Bases: LinearOperator

A circular convolution linear operator.

This linear operator implements circular, multi-dimensional convolution via pointwise multiplication in the DFT domain. In its simplest form, it implements a single convolution and can be represented by linear operator \(H\) such that

\[H \mb{x} = \mb{h} \ast \mb{x} \;,\]

where \(\mb{h}\) is a user-defined filter.

More complex forms, corresponding to the case where either the input (as represented by parameter input_shape) or filter (parameter h) have additional axes that are not involved in the convolution are also supported. These follow numpy broadcasting rules. For example:

Additional axes in the input \(\mb{x}\) and not in \(\mb{h}\) corresponds to the operation

\[\begin{split}H \mb{x} = \left( \begin{array}{ccc} H' & 0 & \ldots\\ 0 & H' & \ldots\\ \vdots & \vdots & \ddots \end{array} \right) \left( \begin{array}{c} \mb{x}_0\\ \mb{x}_1\\ \vdots \end{array} \right) \;.\end{split}\]

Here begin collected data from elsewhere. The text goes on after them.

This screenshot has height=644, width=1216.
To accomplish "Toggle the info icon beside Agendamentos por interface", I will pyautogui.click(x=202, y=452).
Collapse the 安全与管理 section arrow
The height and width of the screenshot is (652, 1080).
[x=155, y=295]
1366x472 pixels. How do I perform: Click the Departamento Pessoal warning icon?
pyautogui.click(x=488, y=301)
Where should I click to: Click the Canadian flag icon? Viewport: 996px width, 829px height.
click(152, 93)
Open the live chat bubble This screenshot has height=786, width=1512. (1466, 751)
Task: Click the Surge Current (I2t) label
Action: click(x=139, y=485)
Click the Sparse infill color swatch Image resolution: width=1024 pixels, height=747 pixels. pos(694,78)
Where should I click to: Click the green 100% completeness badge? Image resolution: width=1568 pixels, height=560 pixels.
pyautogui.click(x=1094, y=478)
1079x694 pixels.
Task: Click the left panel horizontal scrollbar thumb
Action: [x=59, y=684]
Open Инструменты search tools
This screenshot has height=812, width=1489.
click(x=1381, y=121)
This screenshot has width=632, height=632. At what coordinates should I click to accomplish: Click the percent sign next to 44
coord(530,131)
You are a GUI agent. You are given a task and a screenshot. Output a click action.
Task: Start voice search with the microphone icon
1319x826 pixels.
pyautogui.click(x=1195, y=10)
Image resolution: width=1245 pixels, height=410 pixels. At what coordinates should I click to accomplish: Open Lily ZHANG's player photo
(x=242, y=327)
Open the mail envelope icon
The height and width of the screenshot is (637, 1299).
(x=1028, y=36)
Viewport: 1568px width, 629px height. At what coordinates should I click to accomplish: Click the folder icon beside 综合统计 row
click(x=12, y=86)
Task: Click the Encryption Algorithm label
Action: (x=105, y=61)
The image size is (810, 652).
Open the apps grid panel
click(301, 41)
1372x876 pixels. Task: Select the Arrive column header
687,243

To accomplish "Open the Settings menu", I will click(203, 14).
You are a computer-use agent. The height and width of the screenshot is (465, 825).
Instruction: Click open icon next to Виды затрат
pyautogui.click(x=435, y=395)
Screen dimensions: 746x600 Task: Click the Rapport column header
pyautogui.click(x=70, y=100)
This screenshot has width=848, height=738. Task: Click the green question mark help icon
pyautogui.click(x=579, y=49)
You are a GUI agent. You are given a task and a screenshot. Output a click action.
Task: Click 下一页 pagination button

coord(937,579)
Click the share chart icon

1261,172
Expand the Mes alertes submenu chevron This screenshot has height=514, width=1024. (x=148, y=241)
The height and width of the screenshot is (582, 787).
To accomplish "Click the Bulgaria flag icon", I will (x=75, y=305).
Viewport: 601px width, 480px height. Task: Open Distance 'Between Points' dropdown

Additional axes in \(\mb{h}\) corresponds to multiple filters, which will be denoted by \(\{\mb{h}_m\}\), with corresponding individual linear operations being denoted by \(h_m \mb{x}_m = \mb{h}_m \ast \mb{x}_m\). The full linear operator can then be represented as

\[\begin{split}H \mb{x} = \left( \begin{array}{c} H_0\\ H_1\\ \vdots \end{array} \right) \mb{x} \;.\end{split}\]

if the input is singleton, and as

\[\begin{split}H \mb{x} = \left( \begin{array}{ccc} H_0 & 0 & \ldots\\ 0 & H_1 & \ldots\\ \vdots & \vdots & \ddots \end{array} \right) \left( \begin{array}{c} \mb{x}_0\\ \mb{x}_1\\ \vdots \end{array} \right)\end{split}\]

otherwise.

Parameters:

h (Array) – Array of filters.
input_shape (Tuple[int, ...]) – Shape of input array.
ndims (Optional[int]) – Number of (trailing) dimensions of the input and h involved in the convolution. Defaults to the number of dimensions in the input.
input_dtype (DType) – dtype for input argument. Defaults to float32.
h_is_dft (bool) – Flag indicating whether h is in the DFT domain.
h_center (Union[Array, ndarray, Sequence, float, int, None]) – Array of length ndims specifying the center of the filter. Defaults to the upper left corner, i.e., h_center = [0, 0, …, 0], may be noninteger. May be a float or int if h is one-dimensional.
jit (bool) – If True, jit the evaluation, adjoint, and gram functions of the LinearOperator.

static from_operator(H, ndims=None, center=None, jit=True)[source]¶

Construct a CircularConvolve version of a given operator.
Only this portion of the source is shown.